◆ **WORKING DATA**:
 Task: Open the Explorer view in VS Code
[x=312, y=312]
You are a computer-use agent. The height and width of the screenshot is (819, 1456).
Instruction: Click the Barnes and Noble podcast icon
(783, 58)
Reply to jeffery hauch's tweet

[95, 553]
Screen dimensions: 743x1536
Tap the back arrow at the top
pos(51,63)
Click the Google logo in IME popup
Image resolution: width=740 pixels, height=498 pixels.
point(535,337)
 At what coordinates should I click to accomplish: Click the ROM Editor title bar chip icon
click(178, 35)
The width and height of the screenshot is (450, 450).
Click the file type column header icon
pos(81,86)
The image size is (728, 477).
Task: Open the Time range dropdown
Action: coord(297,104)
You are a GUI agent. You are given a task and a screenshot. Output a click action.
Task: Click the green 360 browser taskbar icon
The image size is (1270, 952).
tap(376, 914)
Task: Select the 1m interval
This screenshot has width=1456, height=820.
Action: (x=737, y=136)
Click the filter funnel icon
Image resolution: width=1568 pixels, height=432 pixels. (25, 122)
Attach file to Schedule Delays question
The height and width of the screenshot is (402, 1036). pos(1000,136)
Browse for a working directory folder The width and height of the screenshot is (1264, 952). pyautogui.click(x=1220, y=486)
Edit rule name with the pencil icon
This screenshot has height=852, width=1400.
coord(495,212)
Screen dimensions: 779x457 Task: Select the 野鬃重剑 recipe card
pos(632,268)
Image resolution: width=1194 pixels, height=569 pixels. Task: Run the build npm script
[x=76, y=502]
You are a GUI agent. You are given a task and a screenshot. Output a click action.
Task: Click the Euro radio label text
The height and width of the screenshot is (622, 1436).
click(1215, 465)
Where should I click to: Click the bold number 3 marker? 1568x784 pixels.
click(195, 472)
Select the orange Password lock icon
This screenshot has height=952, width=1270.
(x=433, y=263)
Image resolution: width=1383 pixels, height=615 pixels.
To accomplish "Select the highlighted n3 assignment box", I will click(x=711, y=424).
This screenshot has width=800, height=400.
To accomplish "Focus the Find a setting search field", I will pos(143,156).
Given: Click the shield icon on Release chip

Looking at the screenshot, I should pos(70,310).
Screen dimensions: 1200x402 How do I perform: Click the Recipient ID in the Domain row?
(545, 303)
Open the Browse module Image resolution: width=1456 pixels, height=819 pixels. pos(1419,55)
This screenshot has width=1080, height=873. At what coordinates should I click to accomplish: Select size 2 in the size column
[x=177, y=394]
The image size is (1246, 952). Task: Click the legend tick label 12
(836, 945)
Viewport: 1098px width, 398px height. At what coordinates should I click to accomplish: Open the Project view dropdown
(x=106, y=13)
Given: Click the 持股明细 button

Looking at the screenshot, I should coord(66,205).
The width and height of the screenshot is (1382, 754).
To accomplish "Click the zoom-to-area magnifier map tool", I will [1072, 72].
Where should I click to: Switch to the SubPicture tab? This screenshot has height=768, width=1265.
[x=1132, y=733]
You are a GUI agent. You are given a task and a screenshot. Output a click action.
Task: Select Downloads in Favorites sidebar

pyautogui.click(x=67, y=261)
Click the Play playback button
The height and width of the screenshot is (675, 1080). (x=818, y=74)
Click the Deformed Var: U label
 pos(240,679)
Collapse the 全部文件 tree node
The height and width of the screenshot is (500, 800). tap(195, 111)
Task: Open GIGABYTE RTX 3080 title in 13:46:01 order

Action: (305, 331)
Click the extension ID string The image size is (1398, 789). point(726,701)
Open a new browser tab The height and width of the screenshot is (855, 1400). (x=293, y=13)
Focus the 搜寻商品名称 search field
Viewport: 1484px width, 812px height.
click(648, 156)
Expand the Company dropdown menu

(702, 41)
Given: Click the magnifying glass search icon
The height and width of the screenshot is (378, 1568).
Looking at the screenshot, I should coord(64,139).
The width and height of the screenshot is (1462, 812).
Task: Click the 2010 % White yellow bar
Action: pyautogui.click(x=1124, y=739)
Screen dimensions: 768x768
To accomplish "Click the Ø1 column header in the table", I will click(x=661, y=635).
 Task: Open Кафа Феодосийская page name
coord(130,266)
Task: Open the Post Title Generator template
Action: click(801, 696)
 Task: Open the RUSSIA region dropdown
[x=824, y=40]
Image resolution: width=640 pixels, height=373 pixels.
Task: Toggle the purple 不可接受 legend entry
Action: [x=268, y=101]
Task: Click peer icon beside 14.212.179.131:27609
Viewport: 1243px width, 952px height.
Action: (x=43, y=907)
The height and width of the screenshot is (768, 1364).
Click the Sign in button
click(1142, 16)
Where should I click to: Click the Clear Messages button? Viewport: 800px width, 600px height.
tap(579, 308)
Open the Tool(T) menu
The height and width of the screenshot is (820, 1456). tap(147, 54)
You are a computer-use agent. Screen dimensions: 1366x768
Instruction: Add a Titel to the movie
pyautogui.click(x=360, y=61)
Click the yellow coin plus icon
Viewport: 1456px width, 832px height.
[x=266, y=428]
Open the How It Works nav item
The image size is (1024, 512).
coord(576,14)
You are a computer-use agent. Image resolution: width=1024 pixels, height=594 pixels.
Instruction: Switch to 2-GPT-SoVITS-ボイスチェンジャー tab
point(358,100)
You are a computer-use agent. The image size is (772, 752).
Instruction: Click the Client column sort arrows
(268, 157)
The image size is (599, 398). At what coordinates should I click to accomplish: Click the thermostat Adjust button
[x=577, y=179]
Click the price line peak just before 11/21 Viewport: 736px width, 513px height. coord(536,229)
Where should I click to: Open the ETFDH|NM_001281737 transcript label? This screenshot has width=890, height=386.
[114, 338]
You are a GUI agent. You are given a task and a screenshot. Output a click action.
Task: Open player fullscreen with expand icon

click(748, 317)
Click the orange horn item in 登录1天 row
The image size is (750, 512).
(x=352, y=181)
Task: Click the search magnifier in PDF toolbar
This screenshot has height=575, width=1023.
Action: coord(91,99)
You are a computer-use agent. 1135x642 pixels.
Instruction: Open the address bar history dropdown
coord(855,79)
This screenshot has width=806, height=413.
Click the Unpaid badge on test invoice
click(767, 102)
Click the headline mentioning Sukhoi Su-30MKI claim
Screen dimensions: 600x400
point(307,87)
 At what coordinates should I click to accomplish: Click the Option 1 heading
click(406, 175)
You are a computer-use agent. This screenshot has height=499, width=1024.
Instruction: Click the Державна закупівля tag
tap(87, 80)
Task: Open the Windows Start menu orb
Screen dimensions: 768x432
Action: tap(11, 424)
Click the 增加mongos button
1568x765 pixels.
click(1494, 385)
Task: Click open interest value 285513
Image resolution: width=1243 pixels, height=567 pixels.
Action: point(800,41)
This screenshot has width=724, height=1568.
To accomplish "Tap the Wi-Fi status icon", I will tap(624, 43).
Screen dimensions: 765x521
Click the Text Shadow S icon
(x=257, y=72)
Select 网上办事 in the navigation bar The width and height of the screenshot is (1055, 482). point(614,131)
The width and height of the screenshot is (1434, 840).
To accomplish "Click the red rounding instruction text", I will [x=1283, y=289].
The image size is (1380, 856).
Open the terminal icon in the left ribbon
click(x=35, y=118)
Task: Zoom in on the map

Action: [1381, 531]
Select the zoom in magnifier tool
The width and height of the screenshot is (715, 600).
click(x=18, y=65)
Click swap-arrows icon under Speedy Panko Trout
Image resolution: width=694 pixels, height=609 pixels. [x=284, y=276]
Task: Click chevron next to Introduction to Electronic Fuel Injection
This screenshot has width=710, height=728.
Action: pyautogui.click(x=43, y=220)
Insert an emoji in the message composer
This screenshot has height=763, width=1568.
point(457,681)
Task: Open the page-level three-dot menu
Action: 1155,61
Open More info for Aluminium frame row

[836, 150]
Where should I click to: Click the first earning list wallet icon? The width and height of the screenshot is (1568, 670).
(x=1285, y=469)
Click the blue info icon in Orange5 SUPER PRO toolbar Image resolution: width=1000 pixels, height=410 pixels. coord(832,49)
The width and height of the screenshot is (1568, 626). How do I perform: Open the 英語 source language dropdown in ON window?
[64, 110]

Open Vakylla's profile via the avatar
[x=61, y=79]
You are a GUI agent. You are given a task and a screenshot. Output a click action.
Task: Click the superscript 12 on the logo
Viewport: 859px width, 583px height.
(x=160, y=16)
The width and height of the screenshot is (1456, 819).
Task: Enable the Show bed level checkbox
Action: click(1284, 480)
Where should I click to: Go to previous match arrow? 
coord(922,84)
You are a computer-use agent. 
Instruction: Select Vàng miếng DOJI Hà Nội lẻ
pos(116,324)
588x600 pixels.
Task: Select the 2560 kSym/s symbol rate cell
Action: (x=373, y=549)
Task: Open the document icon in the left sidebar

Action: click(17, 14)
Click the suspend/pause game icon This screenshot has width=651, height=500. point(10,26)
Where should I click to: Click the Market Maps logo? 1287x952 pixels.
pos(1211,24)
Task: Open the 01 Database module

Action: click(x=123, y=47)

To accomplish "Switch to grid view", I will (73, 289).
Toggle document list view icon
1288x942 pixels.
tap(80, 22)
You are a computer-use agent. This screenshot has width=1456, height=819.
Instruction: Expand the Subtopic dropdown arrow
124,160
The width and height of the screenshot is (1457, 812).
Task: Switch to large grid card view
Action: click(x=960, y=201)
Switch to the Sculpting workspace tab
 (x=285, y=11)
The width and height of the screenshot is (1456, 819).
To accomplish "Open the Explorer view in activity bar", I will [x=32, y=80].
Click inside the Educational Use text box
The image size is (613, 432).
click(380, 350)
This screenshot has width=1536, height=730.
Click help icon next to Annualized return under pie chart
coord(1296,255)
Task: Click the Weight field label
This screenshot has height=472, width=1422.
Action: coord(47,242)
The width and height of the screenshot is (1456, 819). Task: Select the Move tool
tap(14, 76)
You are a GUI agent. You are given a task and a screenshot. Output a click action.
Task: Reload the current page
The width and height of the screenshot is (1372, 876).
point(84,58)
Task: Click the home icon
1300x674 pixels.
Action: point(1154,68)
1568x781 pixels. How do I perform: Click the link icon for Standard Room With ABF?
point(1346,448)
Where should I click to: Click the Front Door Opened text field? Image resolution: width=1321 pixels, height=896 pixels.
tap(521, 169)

◆ **WHAT THE TASK ASKS**: Rewrite the lines from the one containing "Where should I click to: Switch" through the one containing "tap(579, 308)", inclusive, changing "Viewport" to "Display" and leaving everything else as it stands.

◆ **OUTPUT FOR THIS TASK**:
Where should I click to: Switch to the SubPicture tab? This screenshot has height=768, width=1265.
[x=1132, y=733]
You are a GUI agent. You are given a task and a screenshot. Output a click action.
Task: Select Downloads in Favorites sidebar

pyautogui.click(x=67, y=261)
Click the Play playback button
The height and width of the screenshot is (675, 1080). (x=818, y=74)
Click the Deformed Var: U label
 pos(240,679)
Collapse the 全部文件 tree node
The height and width of the screenshot is (500, 800). tap(195, 111)
Task: Open GIGABYTE RTX 3080 title in 13:46:01 order

Action: (305, 331)
Click the extension ID string The image size is (1398, 789). point(726,701)
Open a new browser tab The height and width of the screenshot is (855, 1400). (x=293, y=13)
Focus the 搜寻商品名称 search field
Display: 1484px width, 812px height.
click(648, 156)
Expand the Company dropdown menu

(702, 41)
Given: Click the magnifying glass search icon
The height and width of the screenshot is (378, 1568).
Looking at the screenshot, I should coord(64,139).
The width and height of the screenshot is (1462, 812).
Task: Click the 2010 % White yellow bar
Action: pyautogui.click(x=1124, y=739)
Screen dimensions: 768x768
To accomplish "Click the Ø1 column header in the table", I will click(x=661, y=635).
 Task: Open Кафа Феодосийская page name
coord(130,266)
Task: Open the Post Title Generator template
Action: click(801, 696)
 Task: Open the RUSSIA region dropdown
[x=824, y=40]
Image resolution: width=640 pixels, height=373 pixels.
Task: Toggle the purple 不可接受 legend entry
Action: [x=268, y=101]
Task: Click peer icon beside 14.212.179.131:27609
Display: 1243px width, 952px height.
Action: (x=43, y=907)
The height and width of the screenshot is (768, 1364).
Click the Sign in button
click(1142, 16)
Where should I click to: Click the Clear Messages button? Display: 800px width, 600px height.
tap(579, 308)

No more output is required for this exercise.